Neural Approach for Named Entity Recognition

The work presents the results of bidirectional long short term memory (BiLSTM) neural network with conditional random fields (CRF) architecture for named entity recognition (NER) problem solving. NER is one of the natural language processing (NLP) tasks. The NER solution allows to recognize and identify specific entities that are relevant for searching in particular data domain. The generalized NER algorithm and neural approach for NER with BiLSTM-CRF model are presented. The use of CRF is responsible for prediction the appearance of searched named entities and improves the recognition quality indicators. The result of the neural network processing is input text information with recognized and designated named entities. It is proposed to use weakly structured resume text information to conduct experiments with BiLSTM-CRF model for named entities recognition. Ten types of named entities are chosen for neural network processing, such as: person, date, location, organization, etc. Own created corpus of resume documents marked manually was used as a data set for BiLSTM-CRF neural model training, validation and testing. Analysis of the adequacy of the proposed approach was carried out using precision, recall and balanced measure F1 metrics.
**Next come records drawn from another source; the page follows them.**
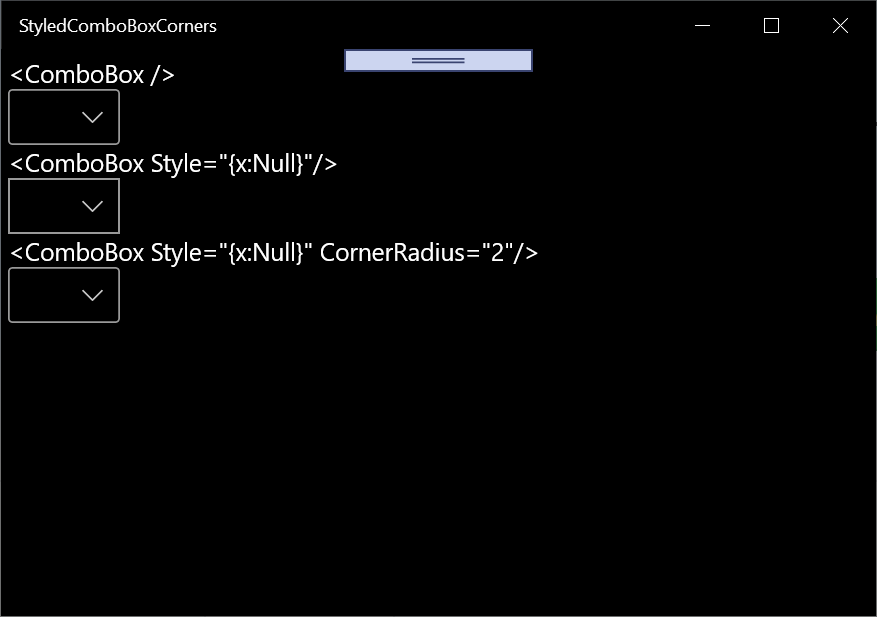
Task: Click the X close icon
Action: pyautogui.click(x=840, y=26)
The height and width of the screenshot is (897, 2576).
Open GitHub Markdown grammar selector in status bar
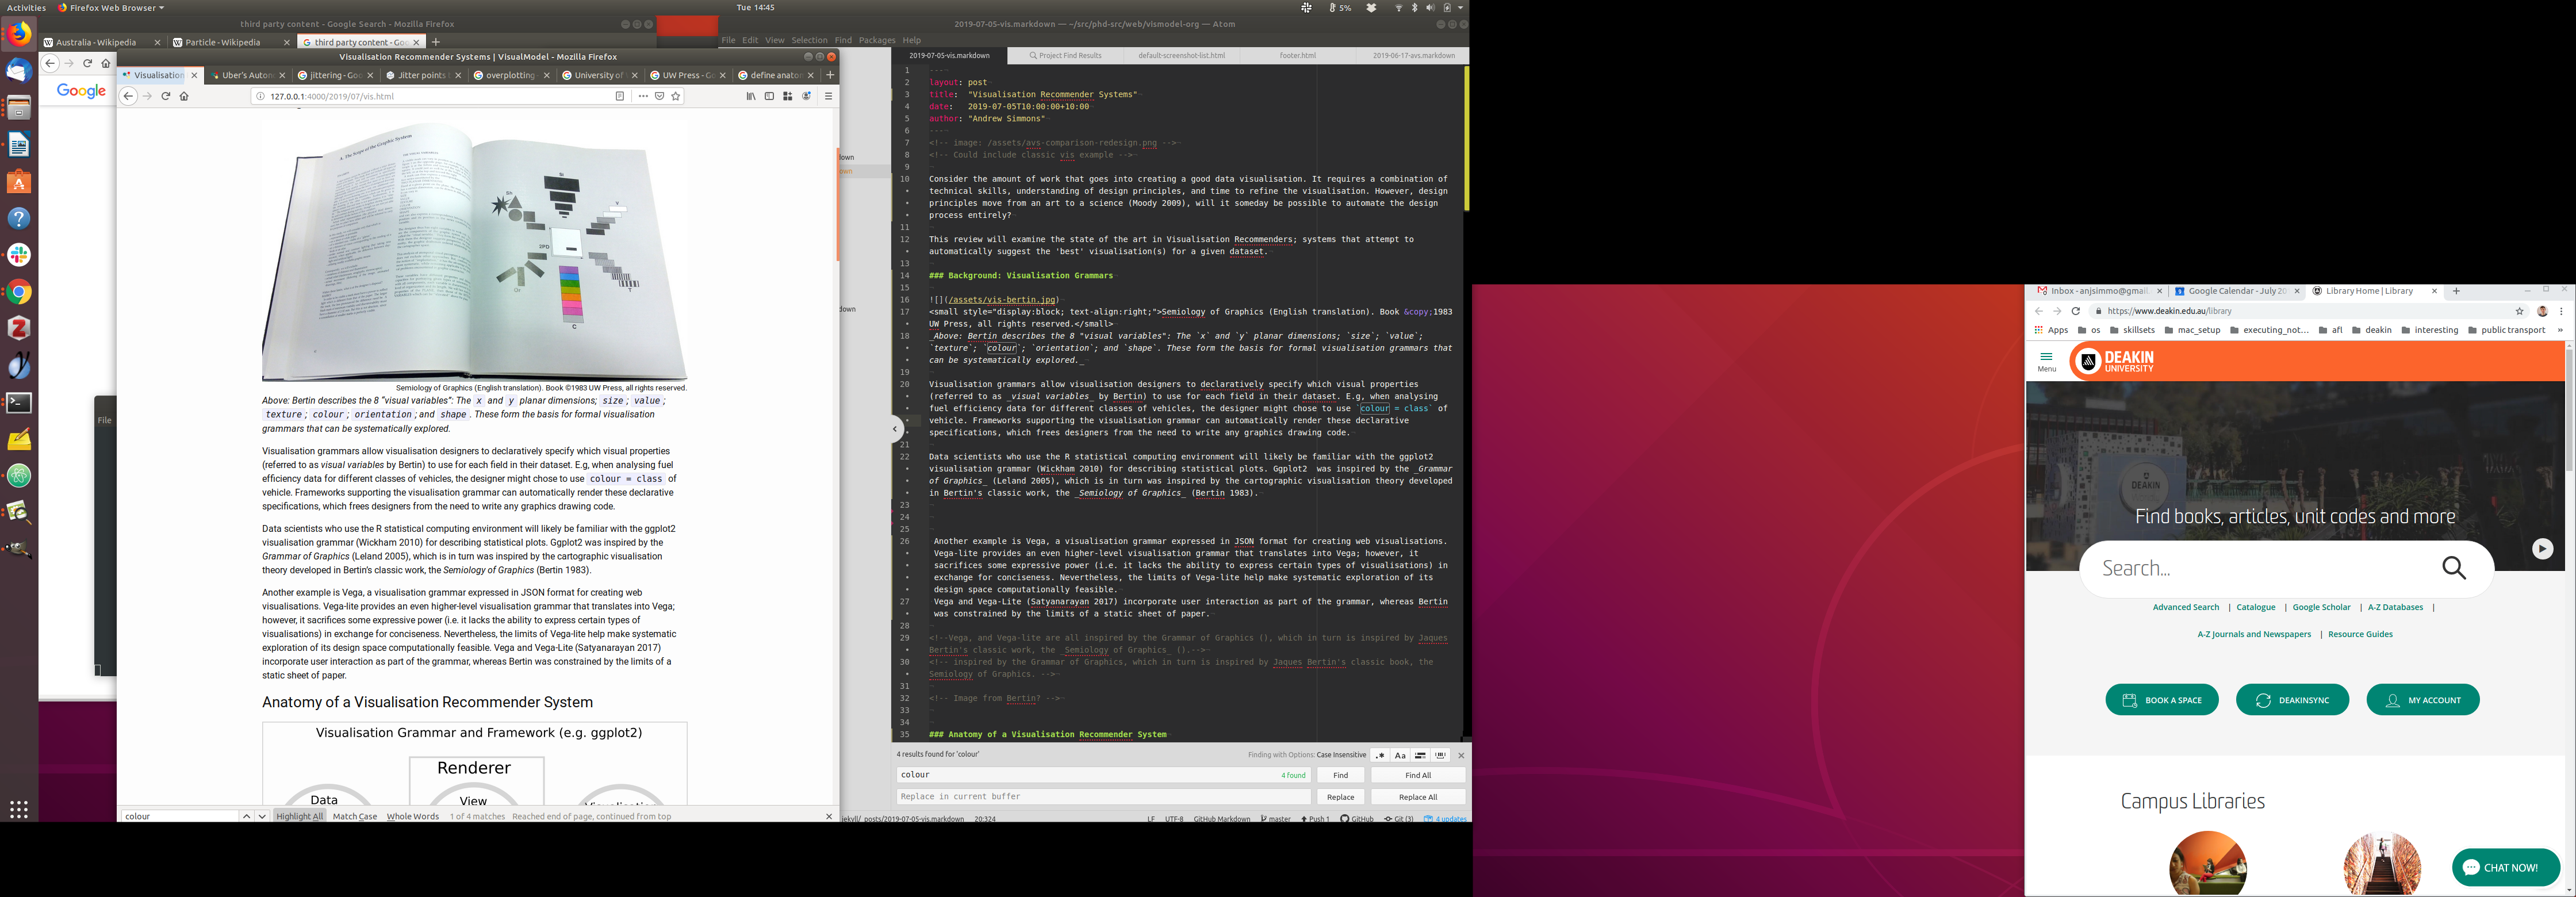[1221, 818]
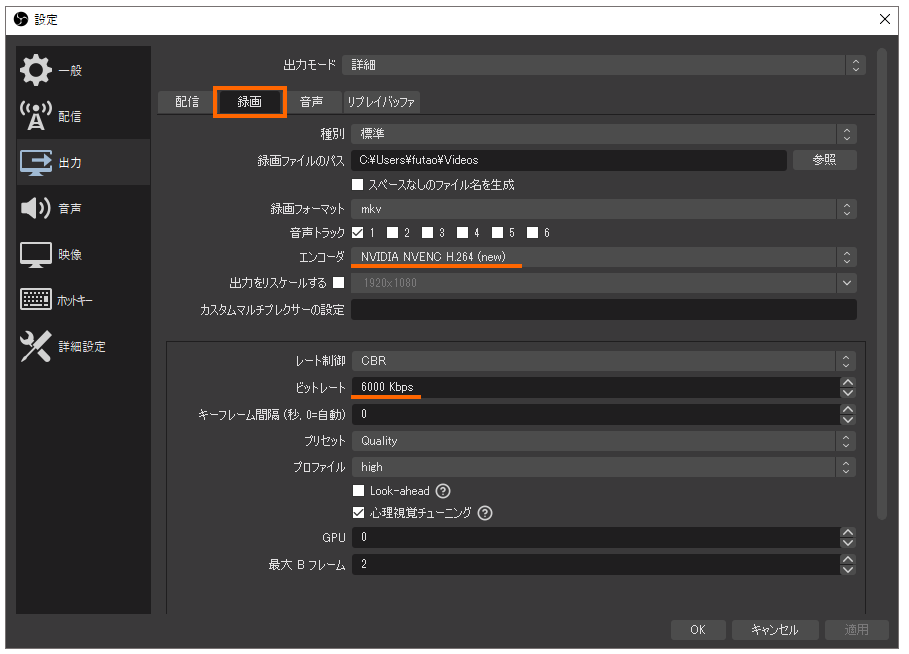Enable audio track 2 checkbox
909x654 pixels.
pos(391,232)
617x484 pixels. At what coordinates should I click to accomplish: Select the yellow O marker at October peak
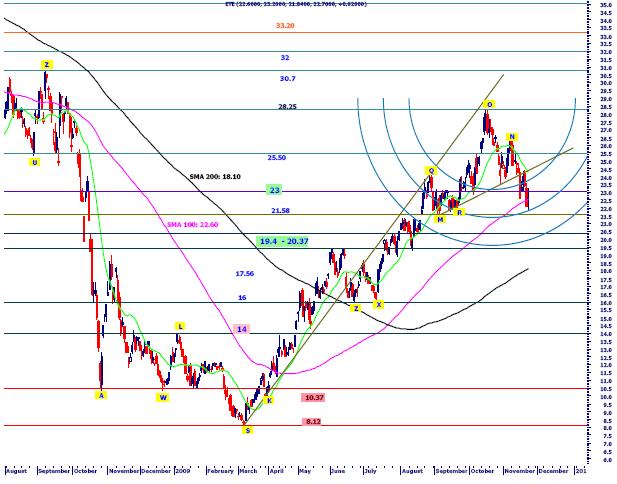[489, 104]
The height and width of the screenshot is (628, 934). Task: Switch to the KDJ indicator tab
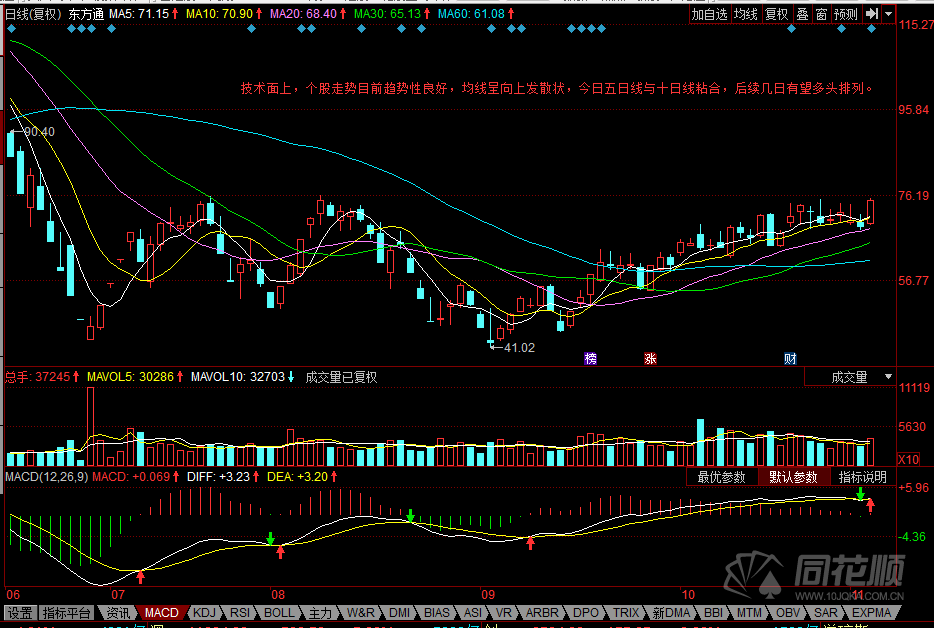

The average recognition values on the testing set were: precision 79,06%, recall 71,51% and F1 75,09%. The best recognition scores were obtained for named entity “date”: precision 92,12%, recall 81,60%, F1 86,54%. The developed neural model and software have practical value for solving problem of resume summarizing and ranking candidates for work as they can be used to form an array of incoming data.

[1]  Jinqiao Shi,et al.  Character-based BiLSTM-CRF Incorporating POS and Dictionaries for Chinese Opinion Target Extraction , 2018, ACML.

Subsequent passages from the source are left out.